** REQUIRED ACTION **
The stretch wanted below opens at the line containing "has width=1406, height=705." and closes at the line containing "Given: Click the Format row label". Please return it exactly, with no other lines.

** Stored data entries **
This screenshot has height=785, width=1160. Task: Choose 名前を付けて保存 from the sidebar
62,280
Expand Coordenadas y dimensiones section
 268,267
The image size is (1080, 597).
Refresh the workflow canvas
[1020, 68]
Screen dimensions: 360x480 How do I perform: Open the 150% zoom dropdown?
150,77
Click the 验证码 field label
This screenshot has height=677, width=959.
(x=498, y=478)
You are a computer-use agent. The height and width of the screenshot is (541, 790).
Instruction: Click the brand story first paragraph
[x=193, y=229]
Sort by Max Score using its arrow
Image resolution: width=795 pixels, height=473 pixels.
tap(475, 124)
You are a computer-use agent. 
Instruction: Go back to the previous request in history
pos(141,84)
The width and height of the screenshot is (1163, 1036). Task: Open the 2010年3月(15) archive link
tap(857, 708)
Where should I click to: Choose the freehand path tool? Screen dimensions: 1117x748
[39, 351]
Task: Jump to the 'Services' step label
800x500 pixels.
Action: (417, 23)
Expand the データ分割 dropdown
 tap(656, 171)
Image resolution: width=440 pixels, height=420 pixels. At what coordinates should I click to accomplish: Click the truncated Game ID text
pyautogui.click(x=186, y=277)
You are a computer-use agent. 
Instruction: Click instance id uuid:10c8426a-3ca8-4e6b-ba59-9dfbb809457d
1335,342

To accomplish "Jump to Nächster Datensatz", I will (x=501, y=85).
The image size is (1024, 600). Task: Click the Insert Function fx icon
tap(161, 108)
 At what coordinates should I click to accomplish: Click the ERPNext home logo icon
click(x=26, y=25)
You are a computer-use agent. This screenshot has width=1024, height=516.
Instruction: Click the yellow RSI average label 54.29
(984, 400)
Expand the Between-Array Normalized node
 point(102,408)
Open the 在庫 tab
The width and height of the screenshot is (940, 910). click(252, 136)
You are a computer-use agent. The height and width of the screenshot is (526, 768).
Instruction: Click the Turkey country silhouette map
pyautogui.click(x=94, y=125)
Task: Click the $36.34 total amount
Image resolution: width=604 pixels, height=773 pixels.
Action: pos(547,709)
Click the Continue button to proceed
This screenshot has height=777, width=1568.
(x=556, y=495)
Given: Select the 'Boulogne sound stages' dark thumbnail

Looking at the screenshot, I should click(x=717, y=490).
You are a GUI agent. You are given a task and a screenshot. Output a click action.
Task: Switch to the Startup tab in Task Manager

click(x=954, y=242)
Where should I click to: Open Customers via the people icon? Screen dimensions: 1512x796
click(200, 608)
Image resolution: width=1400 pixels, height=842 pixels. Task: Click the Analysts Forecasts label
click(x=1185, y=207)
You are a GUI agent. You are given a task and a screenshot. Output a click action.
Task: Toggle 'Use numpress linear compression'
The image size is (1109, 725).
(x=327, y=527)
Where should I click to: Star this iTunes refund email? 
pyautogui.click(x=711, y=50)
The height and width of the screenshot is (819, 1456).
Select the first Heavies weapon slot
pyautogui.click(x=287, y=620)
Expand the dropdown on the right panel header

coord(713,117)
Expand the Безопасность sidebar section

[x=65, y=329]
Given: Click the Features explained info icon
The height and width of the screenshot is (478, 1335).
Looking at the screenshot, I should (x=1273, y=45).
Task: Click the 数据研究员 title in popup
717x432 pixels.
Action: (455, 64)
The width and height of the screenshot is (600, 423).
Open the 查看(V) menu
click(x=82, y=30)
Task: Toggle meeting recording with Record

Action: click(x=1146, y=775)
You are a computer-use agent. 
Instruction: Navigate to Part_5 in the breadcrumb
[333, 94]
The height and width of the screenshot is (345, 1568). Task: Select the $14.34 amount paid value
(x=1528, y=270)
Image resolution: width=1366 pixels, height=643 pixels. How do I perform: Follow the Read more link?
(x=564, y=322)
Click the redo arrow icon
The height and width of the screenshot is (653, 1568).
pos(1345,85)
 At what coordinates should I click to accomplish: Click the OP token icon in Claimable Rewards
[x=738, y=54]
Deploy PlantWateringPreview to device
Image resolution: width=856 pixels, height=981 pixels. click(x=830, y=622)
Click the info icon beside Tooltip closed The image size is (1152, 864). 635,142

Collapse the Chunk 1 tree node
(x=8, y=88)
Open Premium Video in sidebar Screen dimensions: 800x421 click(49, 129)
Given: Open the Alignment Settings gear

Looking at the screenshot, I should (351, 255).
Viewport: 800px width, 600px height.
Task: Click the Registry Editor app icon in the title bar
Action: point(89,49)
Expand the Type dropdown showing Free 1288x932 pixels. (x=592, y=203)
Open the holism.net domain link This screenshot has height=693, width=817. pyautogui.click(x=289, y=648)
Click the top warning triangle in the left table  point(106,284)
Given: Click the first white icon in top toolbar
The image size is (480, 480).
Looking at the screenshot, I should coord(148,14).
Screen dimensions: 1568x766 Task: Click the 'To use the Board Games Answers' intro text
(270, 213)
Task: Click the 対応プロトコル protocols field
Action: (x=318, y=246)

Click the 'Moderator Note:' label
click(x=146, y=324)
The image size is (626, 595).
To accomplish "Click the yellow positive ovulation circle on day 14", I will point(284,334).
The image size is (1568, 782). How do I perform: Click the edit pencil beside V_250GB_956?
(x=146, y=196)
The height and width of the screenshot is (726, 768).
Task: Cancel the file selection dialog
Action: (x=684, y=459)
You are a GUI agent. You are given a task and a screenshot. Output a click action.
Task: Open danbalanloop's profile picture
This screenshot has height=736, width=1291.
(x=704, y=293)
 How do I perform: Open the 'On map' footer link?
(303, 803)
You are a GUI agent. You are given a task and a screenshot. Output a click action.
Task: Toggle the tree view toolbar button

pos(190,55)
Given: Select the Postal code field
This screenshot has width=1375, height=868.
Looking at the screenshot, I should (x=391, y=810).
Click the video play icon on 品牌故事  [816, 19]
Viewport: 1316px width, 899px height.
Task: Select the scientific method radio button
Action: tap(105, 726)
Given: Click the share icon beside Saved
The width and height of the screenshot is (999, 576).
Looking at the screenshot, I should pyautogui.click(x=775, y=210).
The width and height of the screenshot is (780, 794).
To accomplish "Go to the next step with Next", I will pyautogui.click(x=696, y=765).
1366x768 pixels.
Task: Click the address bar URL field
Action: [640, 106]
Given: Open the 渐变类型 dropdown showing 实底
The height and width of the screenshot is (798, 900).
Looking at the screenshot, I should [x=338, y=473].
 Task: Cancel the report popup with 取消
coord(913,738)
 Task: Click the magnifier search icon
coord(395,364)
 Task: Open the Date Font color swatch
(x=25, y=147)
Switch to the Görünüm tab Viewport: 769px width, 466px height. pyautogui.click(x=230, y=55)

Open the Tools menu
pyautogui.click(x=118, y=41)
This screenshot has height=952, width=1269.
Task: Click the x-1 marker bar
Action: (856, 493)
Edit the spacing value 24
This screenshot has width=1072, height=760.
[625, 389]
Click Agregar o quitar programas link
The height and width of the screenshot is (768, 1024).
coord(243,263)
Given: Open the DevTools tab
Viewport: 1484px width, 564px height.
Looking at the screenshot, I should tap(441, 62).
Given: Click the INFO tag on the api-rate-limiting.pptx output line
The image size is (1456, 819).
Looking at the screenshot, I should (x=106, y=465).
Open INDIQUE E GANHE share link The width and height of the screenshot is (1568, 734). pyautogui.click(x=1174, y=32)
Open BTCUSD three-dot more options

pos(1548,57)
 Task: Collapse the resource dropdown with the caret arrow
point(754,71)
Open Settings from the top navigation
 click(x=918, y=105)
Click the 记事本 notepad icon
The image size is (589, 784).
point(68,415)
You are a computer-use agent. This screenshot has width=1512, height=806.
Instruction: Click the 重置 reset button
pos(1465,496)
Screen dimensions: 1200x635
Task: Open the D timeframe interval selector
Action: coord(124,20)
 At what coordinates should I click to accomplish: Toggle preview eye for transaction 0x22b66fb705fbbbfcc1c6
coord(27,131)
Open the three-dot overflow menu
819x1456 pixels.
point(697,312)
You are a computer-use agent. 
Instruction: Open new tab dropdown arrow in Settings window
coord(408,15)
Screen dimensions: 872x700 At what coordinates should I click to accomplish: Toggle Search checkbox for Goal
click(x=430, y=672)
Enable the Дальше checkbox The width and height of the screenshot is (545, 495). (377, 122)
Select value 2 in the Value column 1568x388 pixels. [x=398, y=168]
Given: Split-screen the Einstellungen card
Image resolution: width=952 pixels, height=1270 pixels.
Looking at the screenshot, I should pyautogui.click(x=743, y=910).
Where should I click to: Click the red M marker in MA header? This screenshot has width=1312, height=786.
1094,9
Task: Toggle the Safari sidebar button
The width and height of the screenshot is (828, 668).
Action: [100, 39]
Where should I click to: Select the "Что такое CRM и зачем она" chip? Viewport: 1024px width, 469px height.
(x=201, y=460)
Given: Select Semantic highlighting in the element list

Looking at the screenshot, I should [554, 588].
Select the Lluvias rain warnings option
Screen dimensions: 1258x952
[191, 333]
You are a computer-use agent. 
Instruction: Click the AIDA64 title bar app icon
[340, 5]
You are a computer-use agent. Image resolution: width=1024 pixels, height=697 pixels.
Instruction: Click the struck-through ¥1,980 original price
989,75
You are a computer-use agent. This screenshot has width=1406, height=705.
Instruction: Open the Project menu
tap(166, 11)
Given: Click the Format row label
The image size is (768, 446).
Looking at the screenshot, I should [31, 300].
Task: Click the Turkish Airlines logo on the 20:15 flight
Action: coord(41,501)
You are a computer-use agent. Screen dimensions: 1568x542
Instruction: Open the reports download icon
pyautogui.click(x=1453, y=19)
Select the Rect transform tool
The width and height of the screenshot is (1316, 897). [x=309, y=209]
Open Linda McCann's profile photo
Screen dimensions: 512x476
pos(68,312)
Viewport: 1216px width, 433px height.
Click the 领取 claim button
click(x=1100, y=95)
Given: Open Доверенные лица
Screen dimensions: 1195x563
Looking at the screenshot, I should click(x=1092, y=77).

** RESULT **
You are a computer-use agent. This screenshot has width=1406, height=705.
Instruction: Open the Project menu
tap(166, 11)
Given: Click the Format row label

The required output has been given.